M. Drolet (Charles-Antoine) : Oui, en effet. Là, ce qu'on remarque
récemment dans les petits villages puis dans les communautés des régions, c'est un appauvrissement des services. Il y
a, par exemple, des fermetures systématiques des guichets bancaires. Les bureaux de poste se concentrent aussi dans
des grands centres. Ça, c'est certainement des facteurs qui augmentent considérablement la nécessité pour
les gens d'utiliser leur automobile puis des déplacements prolongés pour obtenir des services essentiels. Alors, il y
aurait peut-être, de la part du gouvernement, un regard plus attentif sur
cette situation-là pour encourager le
maintien de services essentiels minimums dans les régions, dans les petites
communautés.
M. Plante :
O.K. Parfait. Merci. Je pense que mon collègue de Dubuc a...
Le Président (M.
Reid) : M. le député de Dubuc.
• (12 h 10) •
M. Simard (Dubuc) : Bien, merci, M. le Président. M. Simard, monsieur. D'abord,
dans un premier temps, j'ai entendu,
là, les groupes précédents. On parle nécessairement... Tout
à l'heure, on parlait du TGV parce que,
là, on dit qu'on fait encore le transport en autobus entre Montréal
et Québec, puis il
y a des émissions de GES, alors qu'au
jour d'aujourd'hui le TGV existe, etc. Il faudrait qu'on investisse là-dedans.
Moi, je pars toujours
sur le principe qu'un sauveteur... Si on veut sauver l'environnement, là, une
chose est certaine, un bon sauveteur, le
premier principe, il faut qu'il soit capable de rester en vie pour être en
mesure de sauver les autres. Et la question que je me pose... Moi, je
suis totalement en accord avec le projet de sauver l'environnement et j'essaie de temps en temps de faire
l'avocat du diable, dont, aujourd'hui, vous me parlez de la Norvège encore, O.K.?
La Norvège sauve son environnement. Vous savez avec quoi qu'elle finance ça? Avec le pétrole. Et puis ses
revenus sont importants au niveau...
C'est un des plus grands producteurs de pétrole au monde. Donc, au Québec,
on n'en veut pas, de pétrole, et il faut aller chercher nos revenus.
Vous
savez, j'écoutais tout à l'heure les précédents qui parlaient justement
d'un TGV. TGV, au prix que ça coûte... C'est
sûr qu'en Europe... En Europe, il y a beaucoup de monde, ça rentabilise le service. Mais ici, au
Québec, on a de la misère à financer
les services entre la banlieue de Montréal et Montréal. Pourtant, il y a du monde, là. Et je me
pose la question suivante : Est-ce que les objectifs
que l'on a, tout le monde ensemble, je fais partie des gens qui ont cet objectif-là,
là, mais est-ce que c'est réaliste? Et
puis est-ce qu'on va nécessairement... la population, le commun des
mortels... Tout à l'heure,
vous parliez des banlieues. Vous savez, si on fait du bonus-malus avec tout ce
qu'il y a d'automobiles qui coûtent cher
à déplacer, on va faire mourir une industrie qui s'appelle, dans ma région, une
industrie touristique parce qu'on ne peut pas aller dans le bois avec des
petites voitures de rien, là. Je m'excuse, mais, oui, il y en a, électriques,
mais le problème en haut, c'est de les charger, O.K.? Et tu vas revenir à pied
si tu ne fais pas attention.

*Consignes de travail*
1. Résumez en deux phrases l'échange sur les services en région et l'environnement.
2. Prolongez l'échange sur les services en région et l'environnement à partir de sa dernière phrase.

*Lignes du corpus*
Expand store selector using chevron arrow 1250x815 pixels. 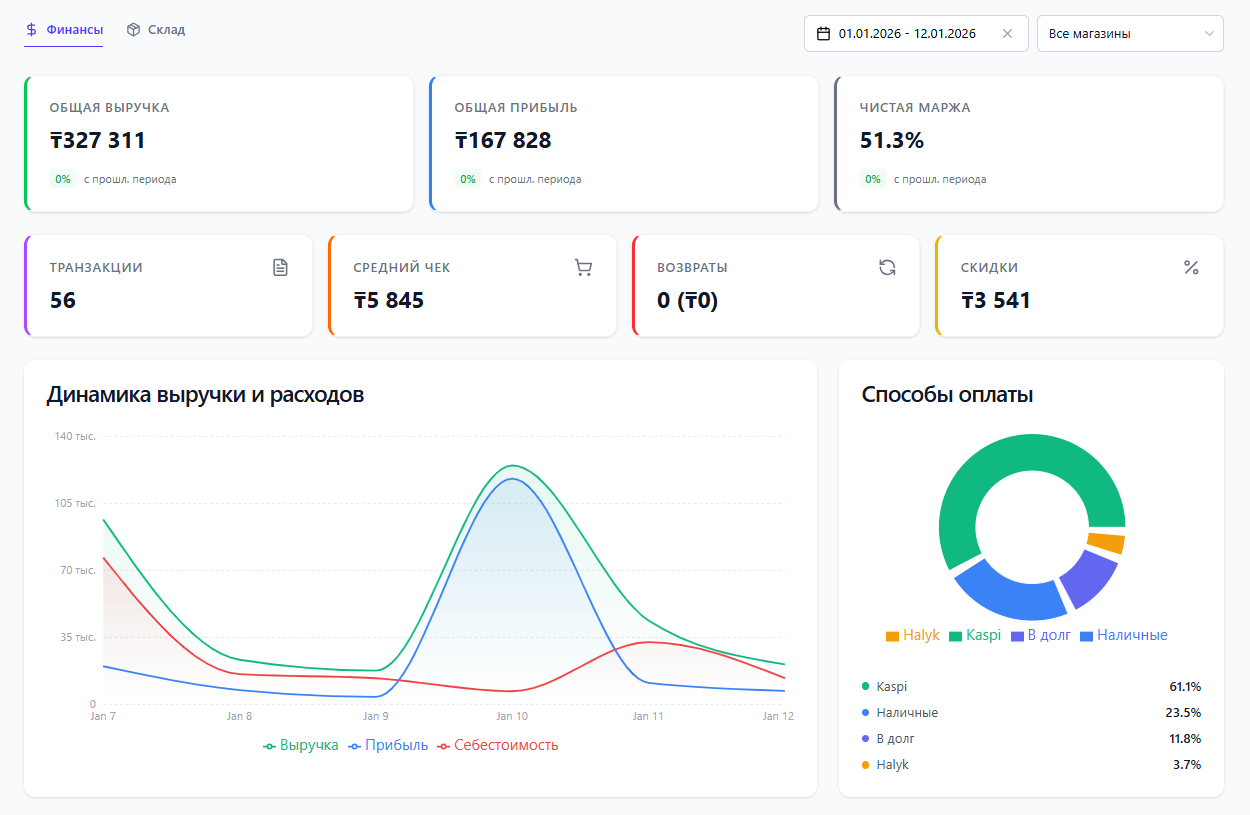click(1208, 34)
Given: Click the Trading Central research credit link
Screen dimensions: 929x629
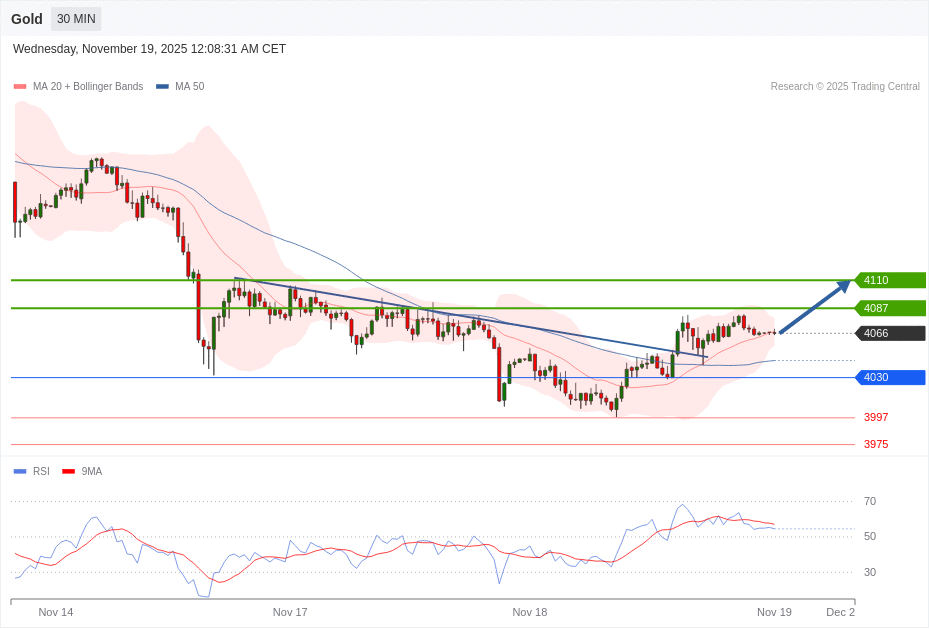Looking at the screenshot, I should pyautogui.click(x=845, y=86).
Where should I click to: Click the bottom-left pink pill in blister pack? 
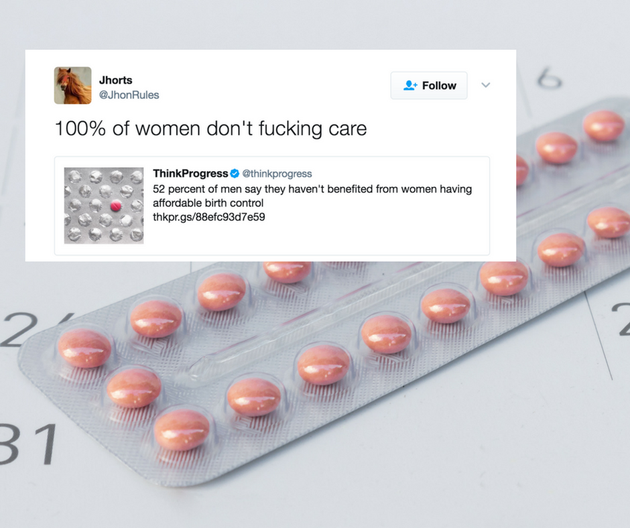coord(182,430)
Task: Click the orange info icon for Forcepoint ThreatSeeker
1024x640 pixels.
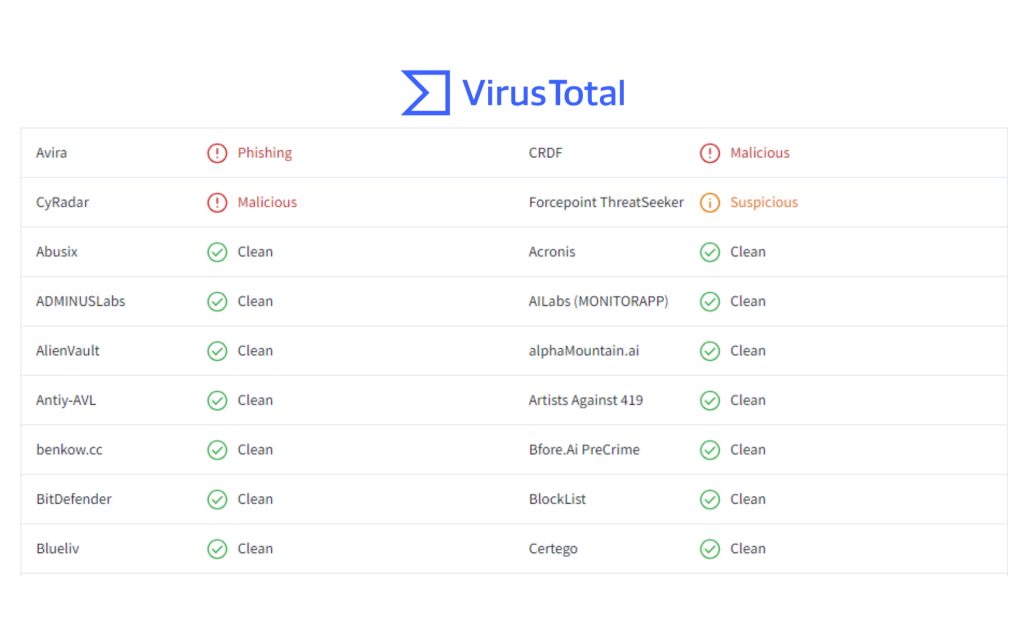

*Réponses dans l'ordre*
1. M. Drolet observe un appauvrissement des services dans les petits villages et les régions, avec la fermeture de guichets bancaires et la concentration des bureaux de poste dans les grands centres, ce qui accroît l'usage de l'automobile, et il invite le gouvernement à encourager le maintien de services essentiels minimums. Le député de Dubuc, tout en appuyant l'objectif de sauver l'environnement, doute de son réalisme : il souligne que la Norvège le finance grâce au pétrole, juge le TGV difficile à rentabiliser au Québec et craint qu'un bonus-malus sur les automobiles fasse mourir l'industrie touristique de sa région.

2.
Ça
fait que la grande question que moi, j'ai : Tantôt, il va falloir qu'on
donne d'autres choix au monde, là, aux gens,
entre mourir noyés ou mourir brûlés parce
que les gens sont en accord avec ce
principe-là de protéger notre environnement. Je suis en accord avec ça, mais, avec tout ce
qui est proposé par rapport aux taxes, par rapport à ci, à ça,
est-ce qu'il faudrait énormément... puis ça, là-dessus, je vous en donne...
je vous tire... je suis d'accord avec vous autres, il faut
faire beaucoup d'information. M. Simard, vous faites un excellent travail
là-dessus, mais j'aimerais vous entendre pour connaître le GBS là-dedans.
Moi, je voudrais que les gens qui nous écoutent, là, à la télévision, ils
comprennent bien vers où on veut aller, là.
Une voix :
...
M. Simard (Christian) : Oui, bon, quand
même, il faut faire attention. À la limite, je vais vous dire que nos interventions n'ont pas beaucoup...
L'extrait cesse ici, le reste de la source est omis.